#### [What the task asks]
Exactly as written, copy every line from the one containing "Open the Clear checkmark app icon" through the end of the records, with the pictures left out.

Stored data:

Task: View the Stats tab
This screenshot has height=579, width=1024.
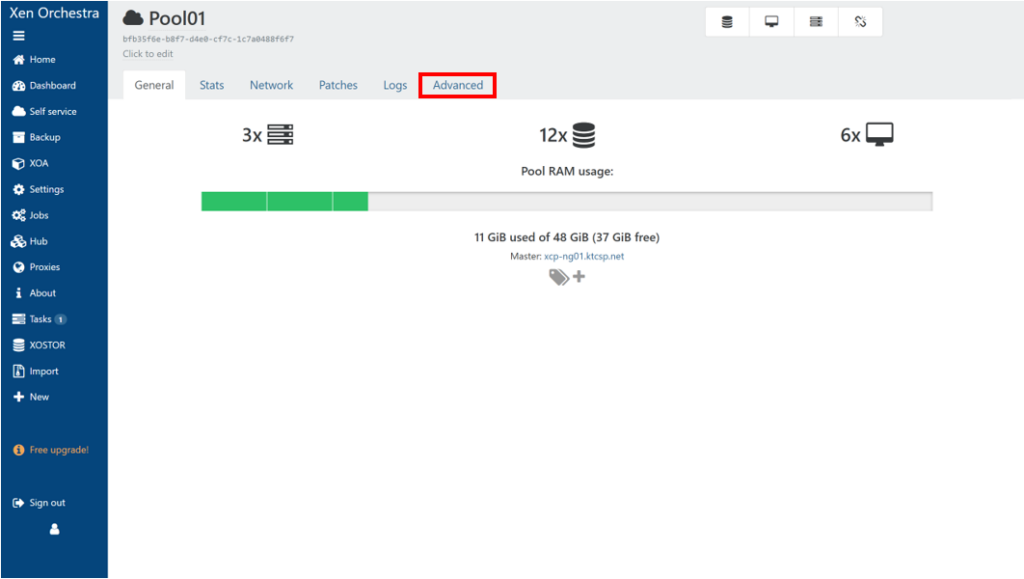Action: click(211, 86)
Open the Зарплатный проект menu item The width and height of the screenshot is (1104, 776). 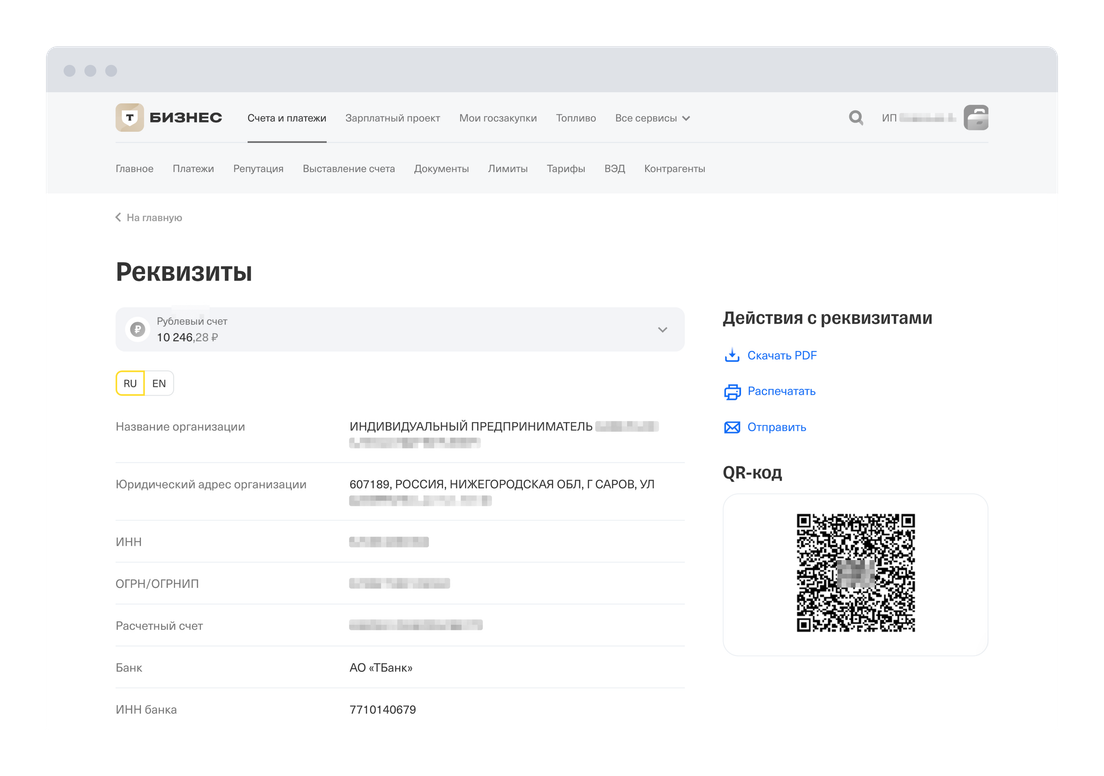point(392,118)
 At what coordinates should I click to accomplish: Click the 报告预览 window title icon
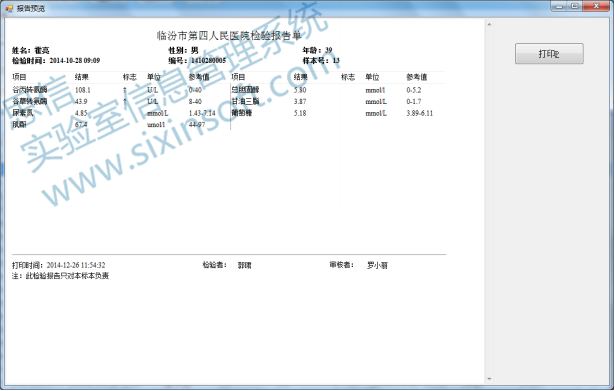click(9, 8)
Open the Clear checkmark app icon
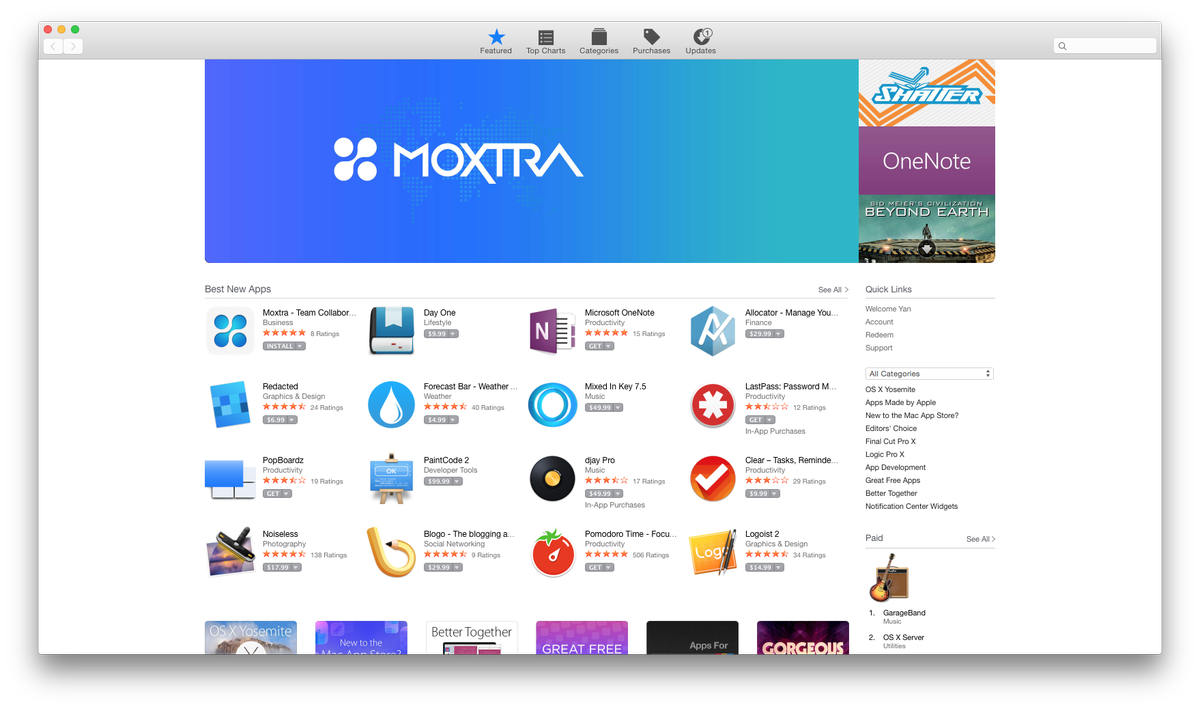 tap(712, 478)
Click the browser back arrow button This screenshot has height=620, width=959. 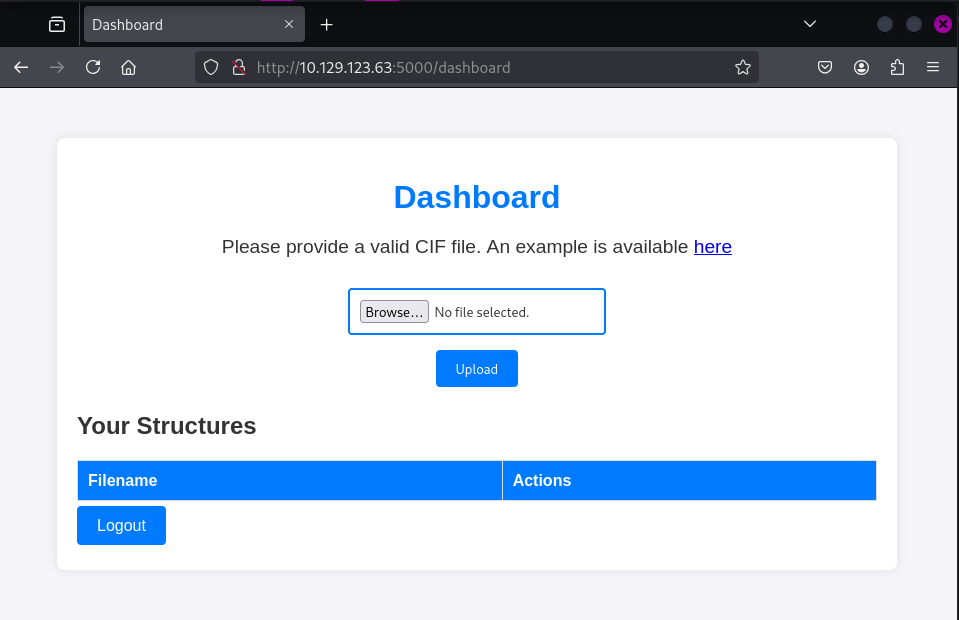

#### [Written reply]
Open the Clear checkmark app icon
 tap(712, 478)
Click the browser back arrow button This screenshot has height=620, width=959. 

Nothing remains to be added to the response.